Organised by The Costume Institute Curator Harold Koda, with historian Kohle Yohannan as guest co-curator, The Metropolitan Museum’s exhibition The Model as Muse: Embodying Fashion – the event that will open in exactly one month's time with a gala night with Marc Jacobs (who took inspiration from the exhibition for his A/W 09 collection for Louis Vuitton) as Honorary Chair and Kate Moss, Justin Timberlake and Anna Wintour as Co-Chairs – analyses the role of models in fashion during a timeframe that goes from 1947 to 1997.
Starting from the late 40s when Dior’s New Look transformed the face of fashion and with iconic images of models such as Dorian Leigh, Lisa Fonssagrives and Dovima by Richard Avedon, Cecil Beaton and Irving Penn, the exhibition then moves on to explore the 60s through the futuristic work of revolutionary designers such as André Courrèges and Paco Rabanne, the seminal film Qui êtes vous, Polly Maggoo? and images of Peggy Moffit, Twiggy and Veruschka.
The 70s are embodied by Lisa Taylor and Jerry Hall, while the 80s are represented by Cindy Crawford, Christy Turlington, Naomi Campbell and Linda Evangelista and the 90s bring on the scene new modelling icons such as Kate Moss. The exhibition closes with a space dedicated to Richard Prince and Marc Jacobs’s disturbing nurses clad in Louis Vuitton designs.
With around 70 Haute Couture and ready-to-wear designs by Dior, Balenciaga, Yves Saint Laurent, the forgotten king of body-hugging stretch fabrics and champion of the beauty of the female body Giorgio di Sant’Angelo (who died 20 years ago), Versace, Armani and Prada just to mention a few, plus photographs, fashion editorials, adverts and videos, a “cinematic” exhibition space designed by the Academy Award-winning production designer and art director John Myhre and faces, wigs and headdress designed and styled by Julien d’Ys, The Model as Muse is definitely one of the not-to-miss fashion events of the year.
If you are not able to go, don’t despair, the book The Model as Muse: Embodying Fashion by Harold Koda and Kohle Yohannan will soon be published by the Metropolitan Museum of Art and distributed by Yale University Press.
The brief Q&A with Kohle Yohannan that follows is an extract from a longer interview that will be featured in the next issue of Zoot Magazine (Spring/Summer 09 – available in early May).
Question: When did you start working on this project and what originally inspired it? As a co-curator how did you approach the preparation work for this exhibition?
Kohle Yohannan: Prior to collaborating on The Model as Muse, I was working on a book, About Face: A Century of Vogue Models. As a result of being immersed in that project, much of my initial preparatory research sprung from an inquiry into the evolution of the modelling industry, 20th century photographic history and the history of 4-color printing in America. At precisely the same time, the Curator in Charge of The Costume Institute Harold Koda and the Curator Andrew Bolton had been simultaneously reviewing the Met’s vast collection of fashion periodicals and were struck by the fact that within each era, there were only a handful of models who told the entire story of their time. As often occurs among one’s colleagues there began a dialogue between us about the role certain models and photographers played in the history of fashion—the extent to which a truly great model, or one single image could sum up the very essence of an entire era. And so my involvement with the exhibition began.

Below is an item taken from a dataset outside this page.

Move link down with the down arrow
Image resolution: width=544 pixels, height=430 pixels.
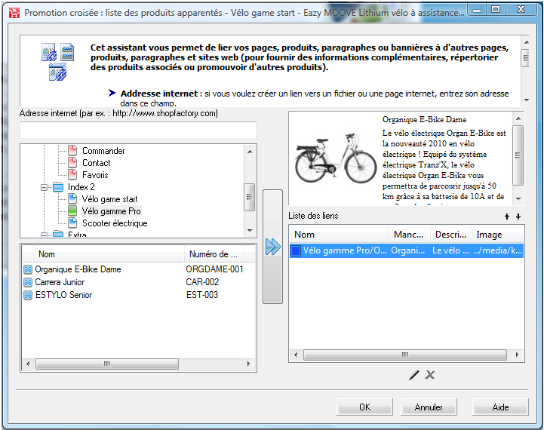(518, 217)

Q: According to you, which is the most iconic image that is going to be featured in the exhibition?
KY: That’s a hard call: I think that in many ways this exhibition will change the general public's perception of all iconic fashion images giving them a new perspective onto the role models have played in the creation of any fashion image. As a cultural historian, I have learnt to never underestimate the power of the obvious: without Dovima, there would be no “Dovima With Elephants”. And this seemingly simple example illustrates how this exhibition will introduce the general public and the connoisseur alike to an entirely new way of looking at fashion images, recognising and exploring the subtle interaction of a great model’s talent for enlivening a design and the photographer’s means of capturing it for posterity.
Q: Was there an aspect of the “Model as Muse” theme you would have liked to tackle in this exhibition but didn’t manage to and that maybe you will develop one day in book format?

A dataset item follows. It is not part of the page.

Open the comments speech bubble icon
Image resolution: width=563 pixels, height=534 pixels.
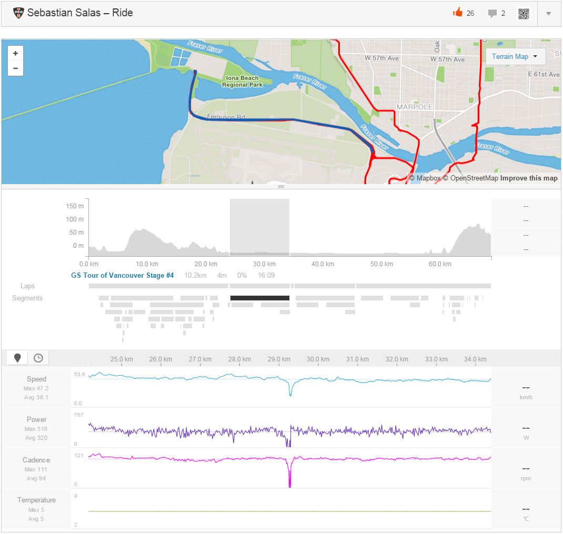[x=492, y=13]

KY: From the outset, the struggle I faced has been to be EX-clusive and not IN-clusive, but I can’t say that the process was not self-refining. One of the advantages of working with Harold Koda is that his knowledge of fashion history extends far beyond the dress, so where I might have developed an intellectual/aesthetic “curatorial crush” on an image or a particular model, Harold has an unerring disciplined talent for bringing the focus back onto the clothes and, in so doing, those models who truly told the story of the look of their era and truly imprinted themselves upon the psyche of their time always rose to the surface. In literary terms, it was a case of “Beauty will out!” Also, while the exhibition covers 1947 to 1997, the catalogue takes a longer view and looks at modelling in the 20th Century.
The Model as Muse: Embodying Fashion is at the Metropolitan Museum’s Costume Institute, New York,from 6th May until 9th August 2009.